**DATA SHOWN:**

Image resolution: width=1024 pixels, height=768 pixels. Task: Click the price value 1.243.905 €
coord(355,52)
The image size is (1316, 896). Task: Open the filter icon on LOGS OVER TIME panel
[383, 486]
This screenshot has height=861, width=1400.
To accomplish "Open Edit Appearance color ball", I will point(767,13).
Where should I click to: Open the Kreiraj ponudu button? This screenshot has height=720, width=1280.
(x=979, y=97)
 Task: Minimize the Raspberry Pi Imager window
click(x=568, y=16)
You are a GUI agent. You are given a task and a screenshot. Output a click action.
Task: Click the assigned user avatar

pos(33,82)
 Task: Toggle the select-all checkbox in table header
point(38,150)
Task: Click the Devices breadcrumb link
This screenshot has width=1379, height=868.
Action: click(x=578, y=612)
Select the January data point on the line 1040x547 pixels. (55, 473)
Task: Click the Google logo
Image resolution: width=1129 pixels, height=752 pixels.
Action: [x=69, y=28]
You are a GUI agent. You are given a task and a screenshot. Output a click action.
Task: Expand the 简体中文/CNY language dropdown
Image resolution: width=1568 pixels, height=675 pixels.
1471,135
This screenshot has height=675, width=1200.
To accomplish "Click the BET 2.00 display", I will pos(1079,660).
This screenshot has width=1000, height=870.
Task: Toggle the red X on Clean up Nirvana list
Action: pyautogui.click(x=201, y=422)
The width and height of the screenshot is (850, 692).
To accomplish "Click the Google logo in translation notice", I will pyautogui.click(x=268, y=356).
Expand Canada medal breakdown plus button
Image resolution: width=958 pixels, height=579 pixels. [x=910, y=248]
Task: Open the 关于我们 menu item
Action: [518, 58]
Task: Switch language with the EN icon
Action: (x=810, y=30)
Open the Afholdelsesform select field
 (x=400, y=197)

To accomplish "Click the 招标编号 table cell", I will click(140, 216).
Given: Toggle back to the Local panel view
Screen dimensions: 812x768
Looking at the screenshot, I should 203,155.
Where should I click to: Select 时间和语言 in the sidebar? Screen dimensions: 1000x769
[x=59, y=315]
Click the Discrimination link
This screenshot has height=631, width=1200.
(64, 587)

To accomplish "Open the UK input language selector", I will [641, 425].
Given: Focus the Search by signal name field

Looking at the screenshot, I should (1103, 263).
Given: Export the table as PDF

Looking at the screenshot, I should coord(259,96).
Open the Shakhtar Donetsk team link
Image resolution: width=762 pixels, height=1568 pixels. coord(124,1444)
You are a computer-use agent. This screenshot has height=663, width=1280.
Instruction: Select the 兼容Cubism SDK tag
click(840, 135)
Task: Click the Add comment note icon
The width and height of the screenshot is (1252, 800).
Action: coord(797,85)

**TASK BRIEF:** Print the records again, exactly as they stand above.

**ANSWER SPACE:**
Image resolution: width=1024 pixels, height=768 pixels. Task: Click the price value 1.243.905 €
coord(355,52)
The image size is (1316, 896). Task: Open the filter icon on LOGS OVER TIME panel
[383, 486]
This screenshot has height=861, width=1400.
To accomplish "Open Edit Appearance color ball", I will point(767,13).
Where should I click to: Open the Kreiraj ponudu button? This screenshot has height=720, width=1280.
(x=979, y=97)
 Task: Minimize the Raspberry Pi Imager window
click(x=568, y=16)
You are a GUI agent. You are given a task and a screenshot. Output a click action.
Task: Click the assigned user avatar

pos(33,82)
 Task: Toggle the select-all checkbox in table header
point(38,150)
Task: Click the Devices breadcrumb link
This screenshot has width=1379, height=868.
Action: click(x=578, y=612)
Select the January data point on the line 1040x547 pixels. (55, 473)
Task: Click the Google logo
Image resolution: width=1129 pixels, height=752 pixels.
Action: [x=69, y=28]
You are a GUI agent. You are given a task and a screenshot. Output a click action.
Task: Expand the 简体中文/CNY language dropdown
Image resolution: width=1568 pixels, height=675 pixels.
1471,135
This screenshot has height=675, width=1200.
To accomplish "Click the BET 2.00 display", I will pos(1079,660).
This screenshot has width=1000, height=870.
Task: Toggle the red X on Clean up Nirvana list
Action: pyautogui.click(x=201, y=422)
The width and height of the screenshot is (850, 692).
To accomplish "Click the Google logo in translation notice", I will pyautogui.click(x=268, y=356).
Expand Canada medal breakdown plus button
Image resolution: width=958 pixels, height=579 pixels. [x=910, y=248]
Task: Open the 关于我们 menu item
Action: [518, 58]
Task: Switch language with the EN icon
Action: (x=810, y=30)
Open the Afholdelsesform select field
 (x=400, y=197)

To accomplish "Click the 招标编号 table cell", I will click(140, 216).
Given: Toggle back to the Local panel view
Screen dimensions: 812x768
Looking at the screenshot, I should 203,155.
Where should I click to: Select 时间和语言 in the sidebar? Screen dimensions: 1000x769
[x=59, y=315]
Click the Discrimination link
This screenshot has height=631, width=1200.
(64, 587)

To accomplish "Open the UK input language selector", I will [641, 425].
Given: Focus the Search by signal name field

Looking at the screenshot, I should (1103, 263).
Given: Export the table as PDF

Looking at the screenshot, I should coord(259,96).
Open the Shakhtar Donetsk team link
Image resolution: width=762 pixels, height=1568 pixels. coord(124,1444)
You are a computer-use agent. This screenshot has height=663, width=1280.
Instruction: Select the 兼容Cubism SDK tag
click(840, 135)
Task: Click the Add comment note icon
The width and height of the screenshot is (1252, 800).
Action: coord(797,85)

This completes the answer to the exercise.